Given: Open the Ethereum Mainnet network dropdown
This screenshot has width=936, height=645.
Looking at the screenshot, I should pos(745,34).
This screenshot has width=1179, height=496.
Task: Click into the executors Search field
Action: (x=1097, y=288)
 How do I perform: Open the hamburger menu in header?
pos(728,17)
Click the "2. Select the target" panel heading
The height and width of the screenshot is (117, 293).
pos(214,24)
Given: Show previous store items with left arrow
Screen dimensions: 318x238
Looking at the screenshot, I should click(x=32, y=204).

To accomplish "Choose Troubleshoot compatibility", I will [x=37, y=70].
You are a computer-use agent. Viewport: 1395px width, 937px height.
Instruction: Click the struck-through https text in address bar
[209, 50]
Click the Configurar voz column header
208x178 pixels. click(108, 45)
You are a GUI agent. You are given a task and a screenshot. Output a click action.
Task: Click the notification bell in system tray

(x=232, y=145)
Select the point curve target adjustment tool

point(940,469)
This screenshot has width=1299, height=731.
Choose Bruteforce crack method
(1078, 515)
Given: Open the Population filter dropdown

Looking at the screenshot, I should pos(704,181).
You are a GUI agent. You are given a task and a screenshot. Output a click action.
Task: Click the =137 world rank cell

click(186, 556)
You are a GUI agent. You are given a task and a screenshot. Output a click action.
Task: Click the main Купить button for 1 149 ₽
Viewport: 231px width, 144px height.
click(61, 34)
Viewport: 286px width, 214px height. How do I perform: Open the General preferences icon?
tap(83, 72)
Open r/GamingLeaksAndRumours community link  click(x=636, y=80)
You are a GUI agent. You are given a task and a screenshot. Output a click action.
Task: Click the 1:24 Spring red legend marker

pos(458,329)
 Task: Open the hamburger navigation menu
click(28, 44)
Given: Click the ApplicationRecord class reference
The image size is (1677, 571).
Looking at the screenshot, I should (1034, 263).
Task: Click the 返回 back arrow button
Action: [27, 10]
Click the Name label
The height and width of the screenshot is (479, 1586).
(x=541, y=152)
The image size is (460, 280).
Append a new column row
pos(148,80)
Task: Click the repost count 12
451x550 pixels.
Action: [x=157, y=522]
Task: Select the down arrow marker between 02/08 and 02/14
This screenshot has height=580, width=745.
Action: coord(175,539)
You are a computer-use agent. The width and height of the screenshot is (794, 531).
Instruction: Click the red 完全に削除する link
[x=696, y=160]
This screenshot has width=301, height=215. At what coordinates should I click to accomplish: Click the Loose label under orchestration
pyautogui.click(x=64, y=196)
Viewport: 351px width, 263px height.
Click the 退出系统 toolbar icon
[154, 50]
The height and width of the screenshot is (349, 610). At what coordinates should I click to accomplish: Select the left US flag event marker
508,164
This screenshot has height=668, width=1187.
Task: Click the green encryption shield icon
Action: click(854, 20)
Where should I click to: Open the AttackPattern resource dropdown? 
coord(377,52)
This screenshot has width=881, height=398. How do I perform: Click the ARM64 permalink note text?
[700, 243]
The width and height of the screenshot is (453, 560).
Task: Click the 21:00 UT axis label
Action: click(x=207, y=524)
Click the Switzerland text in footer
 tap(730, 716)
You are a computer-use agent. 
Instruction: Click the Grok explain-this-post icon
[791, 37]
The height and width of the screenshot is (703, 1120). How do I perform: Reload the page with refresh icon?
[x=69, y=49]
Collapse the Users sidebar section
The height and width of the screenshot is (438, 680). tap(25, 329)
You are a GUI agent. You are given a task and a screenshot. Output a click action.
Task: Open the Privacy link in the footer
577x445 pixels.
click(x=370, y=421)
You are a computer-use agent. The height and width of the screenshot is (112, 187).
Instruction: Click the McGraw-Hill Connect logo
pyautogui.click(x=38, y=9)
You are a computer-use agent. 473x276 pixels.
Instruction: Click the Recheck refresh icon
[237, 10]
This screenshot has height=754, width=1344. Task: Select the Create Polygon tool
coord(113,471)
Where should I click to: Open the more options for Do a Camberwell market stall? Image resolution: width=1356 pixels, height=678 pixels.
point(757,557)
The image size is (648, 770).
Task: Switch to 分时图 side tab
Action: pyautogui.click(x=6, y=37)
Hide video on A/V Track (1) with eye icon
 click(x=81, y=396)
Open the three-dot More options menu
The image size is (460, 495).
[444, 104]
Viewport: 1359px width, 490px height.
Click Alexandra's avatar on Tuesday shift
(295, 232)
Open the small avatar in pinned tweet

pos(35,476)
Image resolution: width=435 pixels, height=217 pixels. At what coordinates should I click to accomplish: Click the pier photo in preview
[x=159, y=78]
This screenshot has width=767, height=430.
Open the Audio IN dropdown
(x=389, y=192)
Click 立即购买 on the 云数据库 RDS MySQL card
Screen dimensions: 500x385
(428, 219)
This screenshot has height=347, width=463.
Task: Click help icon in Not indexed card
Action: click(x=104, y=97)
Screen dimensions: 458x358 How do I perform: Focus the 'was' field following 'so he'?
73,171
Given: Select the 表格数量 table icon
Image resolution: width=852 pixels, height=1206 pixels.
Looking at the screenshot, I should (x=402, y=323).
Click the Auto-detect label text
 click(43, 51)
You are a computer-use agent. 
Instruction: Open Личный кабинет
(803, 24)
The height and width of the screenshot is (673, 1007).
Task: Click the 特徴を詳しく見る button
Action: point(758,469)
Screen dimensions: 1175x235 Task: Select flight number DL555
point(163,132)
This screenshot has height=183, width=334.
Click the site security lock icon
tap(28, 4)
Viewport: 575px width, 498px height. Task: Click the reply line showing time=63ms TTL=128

=====

Exercise brief:
Retype the material exactly.

Response box:
Given: Open the Ethereum Mainnet network dropdown
This screenshot has width=936, height=645.
Looking at the screenshot, I should pos(745,34).
This screenshot has width=1179, height=496.
Task: Click into the executors Search field
Action: (x=1097, y=288)
 How do I perform: Open the hamburger menu in header?
pos(728,17)
Click the "2. Select the target" panel heading
The height and width of the screenshot is (117, 293).
pos(214,24)
Given: Show previous store items with left arrow
Screen dimensions: 318x238
Looking at the screenshot, I should click(x=32, y=204).

To accomplish "Choose Troubleshoot compatibility", I will [x=37, y=70].
You are a computer-use agent. Viewport: 1395px width, 937px height.
Instruction: Click the struck-through https text in address bar
[209, 50]
Click the Configurar voz column header
208x178 pixels. click(108, 45)
You are a GUI agent. You are given a task and a screenshot. Output a click action.
Task: Click the notification bell in system tray

(x=232, y=145)
Select the point curve target adjustment tool

point(940,469)
This screenshot has width=1299, height=731.
Choose Bruteforce crack method
(1078, 515)
Given: Open the Population filter dropdown

Looking at the screenshot, I should pos(704,181).
You are a GUI agent. You are given a task and a screenshot. Output a click action.
Task: Click the =137 world rank cell

click(186, 556)
You are a GUI agent. You are given a task and a screenshot. Output a click action.
Task: Click the main Купить button for 1 149 ₽
Viewport: 231px width, 144px height.
click(61, 34)
Viewport: 286px width, 214px height. How do I perform: Open the General preferences icon?
tap(83, 72)
Open r/GamingLeaksAndRumours community link  click(x=636, y=80)
You are a GUI agent. You are given a task and a screenshot. Output a click action.
Task: Click the 1:24 Spring red legend marker

pos(458,329)
 Task: Open the hamburger navigation menu
click(28, 44)
Given: Click the ApplicationRecord class reference
The image size is (1677, 571).
Looking at the screenshot, I should (1034, 263).
Task: Click the 返回 back arrow button
Action: [27, 10]
Click the Name label
The height and width of the screenshot is (479, 1586).
(x=541, y=152)
The image size is (460, 280).
Append a new column row
pos(148,80)
Task: Click the repost count 12
451x550 pixels.
Action: [x=157, y=522]
Task: Select the down arrow marker between 02/08 and 02/14
This screenshot has height=580, width=745.
Action: coord(175,539)
You are a computer-use agent. The width and height of the screenshot is (794, 531).
Instruction: Click the red 完全に削除する link
[x=696, y=160]
This screenshot has width=301, height=215. At what coordinates should I click to accomplish: Click the Loose label under orchestration
pyautogui.click(x=64, y=196)
Viewport: 351px width, 263px height.
Click the 退出系统 toolbar icon
[154, 50]
The height and width of the screenshot is (349, 610). At what coordinates should I click to accomplish: Select the left US flag event marker
508,164
This screenshot has height=668, width=1187.
Task: Click the green encryption shield icon
Action: click(854, 20)
Where should I click to: Open the AttackPattern resource dropdown? 
coord(377,52)
This screenshot has width=881, height=398. How do I perform: Click the ARM64 permalink note text?
[700, 243]
The width and height of the screenshot is (453, 560).
Task: Click the 21:00 UT axis label
Action: click(x=207, y=524)
Click the Switzerland text in footer
 tap(730, 716)
You are a computer-use agent. 
Instruction: Click the Grok explain-this-post icon
[791, 37]
The height and width of the screenshot is (703, 1120). How do I perform: Reload the page with refresh icon?
[x=69, y=49]
Collapse the Users sidebar section
The height and width of the screenshot is (438, 680). tap(25, 329)
You are a GUI agent. You are given a task and a screenshot. Output a click action.
Task: Open the Privacy link in the footer
577x445 pixels.
click(x=370, y=421)
You are a computer-use agent. The height and width of the screenshot is (112, 187).
Instruction: Click the McGraw-Hill Connect logo
pyautogui.click(x=38, y=9)
You are a computer-use agent. 473x276 pixels.
Instruction: Click the Recheck refresh icon
[237, 10]
This screenshot has height=754, width=1344. Task: Select the Create Polygon tool
coord(113,471)
Where should I click to: Open the more options for Do a Camberwell market stall? Image resolution: width=1356 pixels, height=678 pixels.
point(757,557)
The image size is (648, 770).
Task: Switch to 分时图 side tab
Action: pyautogui.click(x=6, y=37)
Hide video on A/V Track (1) with eye icon
 click(x=81, y=396)
Open the three-dot More options menu
The image size is (460, 495).
[444, 104]
Viewport: 1359px width, 490px height.
Click Alexandra's avatar on Tuesday shift
(295, 232)
Open the small avatar in pinned tweet

pos(35,476)
Image resolution: width=435 pixels, height=217 pixels. At what coordinates should I click to accomplish: Click the pier photo in preview
[x=159, y=78]
This screenshot has width=767, height=430.
Open the Audio IN dropdown
(x=389, y=192)
Click 立即购买 on the 云数据库 RDS MySQL card
Screen dimensions: 500x385
(428, 219)
This screenshot has height=347, width=463.
Task: Click help icon in Not indexed card
Action: click(x=104, y=97)
Screen dimensions: 458x358 How do I perform: Focus the 'was' field following 'so he'?
73,171
Given: Select the 表格数量 table icon
Image resolution: width=852 pixels, height=1206 pixels.
Looking at the screenshot, I should (x=402, y=323).
Click the Auto-detect label text
 click(43, 51)
You are a computer-use agent. 
Instruction: Open Личный кабинет
(803, 24)
The height and width of the screenshot is (673, 1007).
Task: Click the 特徴を詳しく見る button
Action: point(758,469)
Screen dimensions: 1175x235 Task: Select flight number DL555
point(163,132)
This screenshot has height=183, width=334.
Click the site security lock icon
tap(28, 4)
Viewport: 575px width, 498px height. Task: Click the reply line showing time=63ms TTL=128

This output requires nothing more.